:: Given exercise 1 ::
Repeat word for word the part of the drumming text starting with "There are no" and going on through "and competent player.".
:: Given exercise 2 ::
Carry on the drumming text from its final sentence.

:: Text extract ::
···

There are no real rules to drumming but there are basic techniques, rudimentary studies and practices that all drummers should learn so that you have a good foundation for any style of drumming you may want to pursue. These will guide you and help make you into a good and competent player.
It’s important to remember that all drummers are different. Some are into rock and roll, some jazz… then there’s hip hop, punk, speed metal or marching drums. Within each style you will also find differences. No two drummers in the world play the same. Some sit high, some low, heel up or heel down, traditional grip or match grip and if match grip is it French, German or American? All these methods work, what you have to do is find out what works best for you.
The two crucial characteristics of a good drummer are technique and feel. Technique can be taught…feel can’t. You use technique, theory and rudiments applicable to the style of drums you want to learn to play… to make you sound good and to give you control over your fingers, wrists, arms and legs. You practice technique so that it becomes second nature and you don’t have to think about it while you are playing. When you have mastered technique it frees your mind up to allow you to get into the sound of the grooves you are playing, to get in to the sound of the drums and bring out the feel of it, the music of it. Feel is the spark that defines the great drummers.
My drum lessons are about incorporating these ideas, concepts and practices. I teach that the drums are a musical instrument as well as percussive and to think creatively on the drum kit. I use rudimentary studies not just as exercises but also as an integral part of playing and I encourage students to learn various styles of drumming in order to improvise and to enhance one’s own individual style.

···

:: Material provided ::
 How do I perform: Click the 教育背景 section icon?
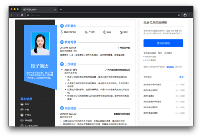[62, 42]
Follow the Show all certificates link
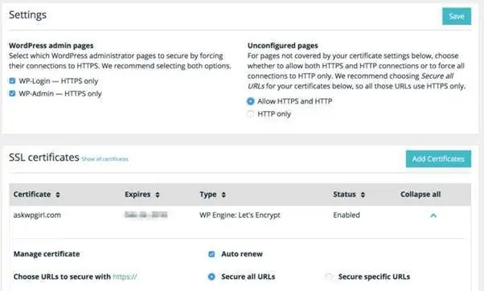Image resolution: width=484 pixels, height=291 pixels. click(105, 159)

···

:: Task answer 1 ::
There are no real rules to drumming but there are basic techniques, rudimentary studies and practices that all drummers should learn so that you have a good foundation for any style of drumming you may want to pursue. These will guide you and help make you into a good and competent player.

:: Task answer 2 ::
I have over 60 books in my drum book library covering all the fundamental principles of drumming (hand technique, feet technique and independence) and drum styles ranging from jazz to rock to hip hop to funk, linear, reggae, new Orleans, Latin…and so on. Basically, I love drumming and all styles of drumming. I never stop learning myself from these books not to so much to become purist within that style of drumming but more to expand on ways to play grooves/fills and to get ideas and enhance my own playing. This can help with bands, session and soundtrack work when the drums may not so much be about laying down a straight groove…you may have to think out other ways of rhythm and how to express a feel to accompany the music. As you can see from my discography, live, soundtrack and session work this has enabled to me to work in many different forms of musical expression which has been very gratifying. So for me playing drums is about playing music. Making the drums sound good makes the musicians you are playing with sound good, which makes the music you perform together sound even better. That can be a straight 4/4 or something really bent and crazy and anything between. I come from the “its not WHAT you play, its HOW you play it” school of thought.
Subjects covered in drum lessons – Hand technique, snare drum rudiments, co-ordination and independence, bass drum technique and high hat technique. I work specifically on the what the student wants to accomplish from drum lessons and the style of drums he or she wants to learn as well as, if they want, introducing them to a number of other drumming styles…rock, rhythm and blues, funk, jazz, Latin, hip hop etc. which can help in developing your own individual style, creativity and improvisation. Playing to music is also an integral part of the lesson and a great way to learn about arrangement, feel and dynamics.
Drum Teaching Testimonials:
I’ve always been really bad at geeking out about drums and never looked up specific drummers which was pretty dumb of me. However I did idolise the shit out of the drummers that played in my High School bands before me. Also my first drum teacher, Tanya Cavanagh, always inspired me because she knew her shit and could make a living off drumming. And my last teacher Ash Davies because he was insanely creative and he played the drums like a melodic instrument.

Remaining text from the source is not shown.